It’s National French Fry Day. I can’t think of a single person in my circle that doesn’t like the finger shaped deep fried potatoes. I do know a few people that choose not to eat them because they are greasy and all carbohydrates, but those people have more will-power than I do.

In the early 1970’s as a young military wife, I had the privilege of living in England for three years. The first time I heard talk of going to the “Chippy” I thought they were talking about the flat slivers of deep fried potatoes. You find out what a big world it is when the same words have different meanings. Of course, they were talking about French Fries. I have fond memories of the Rock fish and chips wrapped in the large sheets of paper that looked like the paper you pack your dishes in when you move. I can still smell the aroma that was noticeable a few buildings from the shop.

When I moved to Washington state in 1979, I had another lesson in how to eat fer-fer’s as my son called them when he was little. It was very common in the restaurant I worked at to be asked for tarter sauce to dip fries in. I couldn’t see dipping something greasy in more fat, but once I tried it I was hooked.

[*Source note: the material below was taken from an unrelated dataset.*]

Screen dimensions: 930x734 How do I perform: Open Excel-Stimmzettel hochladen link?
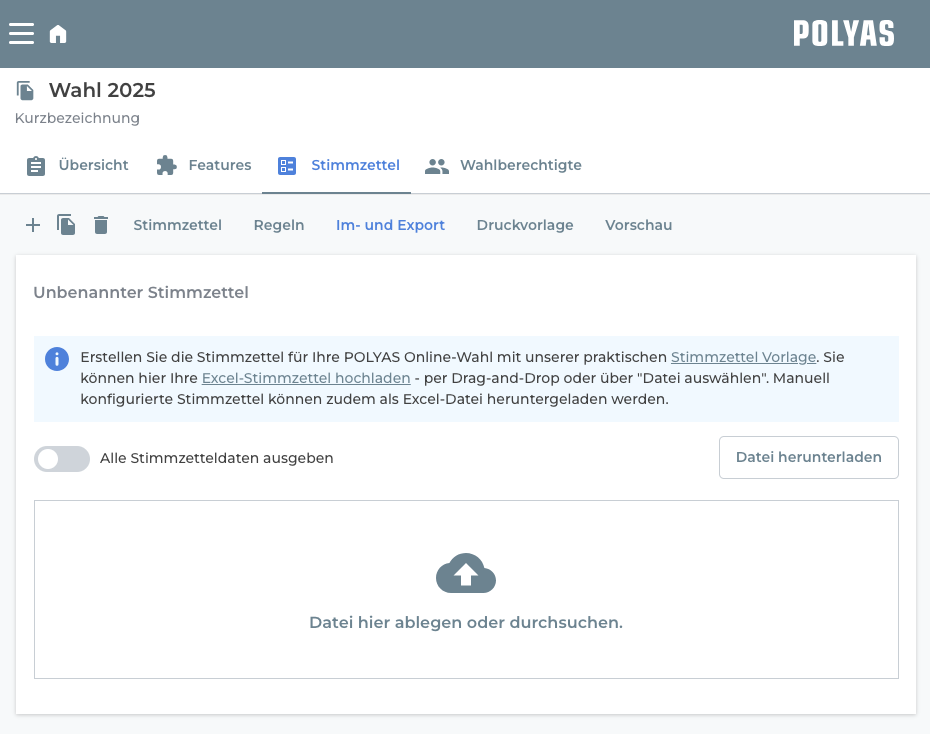[306, 378]
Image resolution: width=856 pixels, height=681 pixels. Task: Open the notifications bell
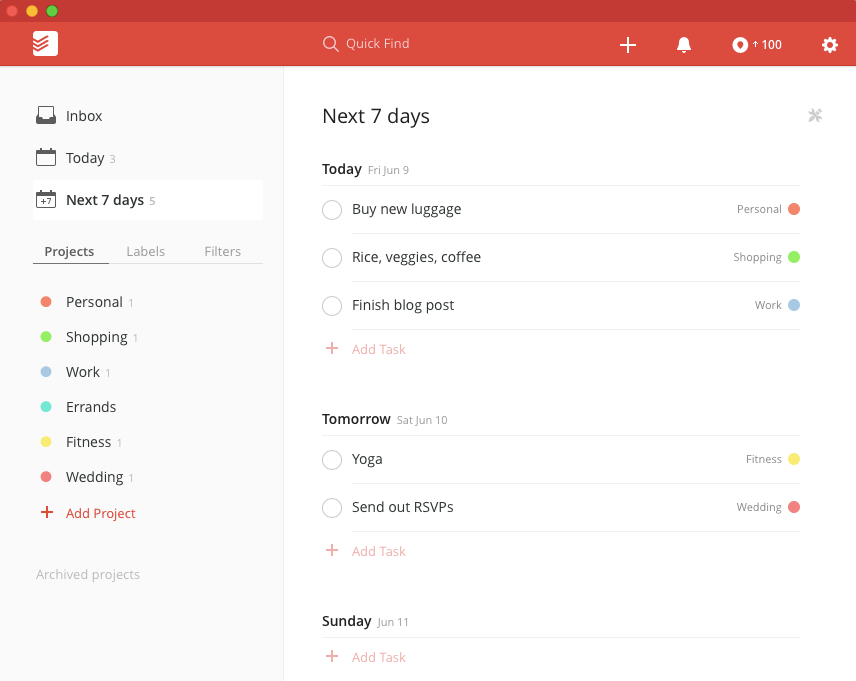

In Mississippi we ordered potato wedges. They took a baking potato, cut it into four quarters lengthwise and fried those big pieces until the outside was almost crunchy and the inside was hot, fluffy and very white. That’s where I learned to eat my hot fries first and the rest of the meal after because cool fries just aren’t as pleasing to the mouth as hot ones are. There we sprinkled on white vinegar and chased it with ketchup.

Today my grandchildren dunk everything in ranch dressing. I guess dunking French Fries in something has been around as long as French Fries have been. If you want a healthier version you can coat your potatoes in olive oil and bake them, or use sweet potatoes. No matter which form, or what you dunk them in, I think most everyone will agree, hot and fresh is best.